Stored items:

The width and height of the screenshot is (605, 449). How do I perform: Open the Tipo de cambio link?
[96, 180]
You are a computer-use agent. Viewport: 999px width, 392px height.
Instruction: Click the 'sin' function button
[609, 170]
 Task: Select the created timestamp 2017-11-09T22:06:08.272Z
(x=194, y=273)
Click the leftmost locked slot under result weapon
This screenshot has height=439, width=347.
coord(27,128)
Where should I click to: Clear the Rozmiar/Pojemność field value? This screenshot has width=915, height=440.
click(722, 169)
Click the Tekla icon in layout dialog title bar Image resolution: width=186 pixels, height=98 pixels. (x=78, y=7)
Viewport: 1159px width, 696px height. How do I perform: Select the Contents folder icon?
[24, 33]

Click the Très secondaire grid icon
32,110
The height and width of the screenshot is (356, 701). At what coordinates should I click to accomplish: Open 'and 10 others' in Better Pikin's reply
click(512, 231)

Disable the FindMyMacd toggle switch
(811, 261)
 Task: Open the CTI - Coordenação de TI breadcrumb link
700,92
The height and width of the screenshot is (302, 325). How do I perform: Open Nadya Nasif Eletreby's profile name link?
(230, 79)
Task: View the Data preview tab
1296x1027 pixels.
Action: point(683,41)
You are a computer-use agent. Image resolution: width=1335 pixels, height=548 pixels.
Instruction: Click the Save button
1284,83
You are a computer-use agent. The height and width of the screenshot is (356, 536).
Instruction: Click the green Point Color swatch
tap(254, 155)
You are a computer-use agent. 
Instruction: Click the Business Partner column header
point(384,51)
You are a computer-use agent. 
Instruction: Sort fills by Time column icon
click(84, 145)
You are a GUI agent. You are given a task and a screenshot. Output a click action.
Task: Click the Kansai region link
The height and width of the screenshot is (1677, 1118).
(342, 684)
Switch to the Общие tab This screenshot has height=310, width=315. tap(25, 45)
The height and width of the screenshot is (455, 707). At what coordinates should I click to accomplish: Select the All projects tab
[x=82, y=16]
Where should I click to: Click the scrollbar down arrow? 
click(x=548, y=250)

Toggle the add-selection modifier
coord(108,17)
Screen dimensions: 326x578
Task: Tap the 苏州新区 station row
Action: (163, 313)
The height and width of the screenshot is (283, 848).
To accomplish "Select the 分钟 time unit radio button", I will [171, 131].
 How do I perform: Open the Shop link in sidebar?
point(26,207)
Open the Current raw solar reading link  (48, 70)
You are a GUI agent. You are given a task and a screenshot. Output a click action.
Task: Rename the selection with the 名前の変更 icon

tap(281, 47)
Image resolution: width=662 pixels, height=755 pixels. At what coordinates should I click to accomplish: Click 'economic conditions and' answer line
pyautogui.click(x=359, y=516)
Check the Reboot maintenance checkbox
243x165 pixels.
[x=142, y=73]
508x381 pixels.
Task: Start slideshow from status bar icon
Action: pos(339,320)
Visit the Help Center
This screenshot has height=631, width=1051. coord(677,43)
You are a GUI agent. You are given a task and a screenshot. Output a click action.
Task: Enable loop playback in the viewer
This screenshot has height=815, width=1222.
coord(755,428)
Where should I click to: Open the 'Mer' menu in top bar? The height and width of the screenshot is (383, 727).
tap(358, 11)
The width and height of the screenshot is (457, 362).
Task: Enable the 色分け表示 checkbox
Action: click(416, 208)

Aim of the exercise: Given the data above, transcribe exactly the lines from the one containing "Instruction: Click the green" down to the one containing "Switch to the", and no others.

Solution for this task:
Instruction: Click the green Point Color swatch
tap(254, 155)
You are a computer-use agent. 
Instruction: Click the Business Partner column header
point(384,51)
You are a computer-use agent. 
Instruction: Sort fills by Time column icon
click(84, 145)
You are a GUI agent. You are given a task and a screenshot. Output a click action.
Task: Click the Kansai region link
The height and width of the screenshot is (1677, 1118).
(342, 684)
Switch to the Общие tab This screenshot has height=310, width=315. tap(25, 45)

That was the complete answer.